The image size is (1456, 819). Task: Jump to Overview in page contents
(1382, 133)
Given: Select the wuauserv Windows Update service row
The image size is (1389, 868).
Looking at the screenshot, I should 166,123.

→ Task instructions: Start at the line holding "Given: Select the" and retype each line through the end of the material above, both included.

→ Reply:
Given: Select the wuauserv Windows Update service row
The image size is (1389, 868).
Looking at the screenshot, I should 166,123.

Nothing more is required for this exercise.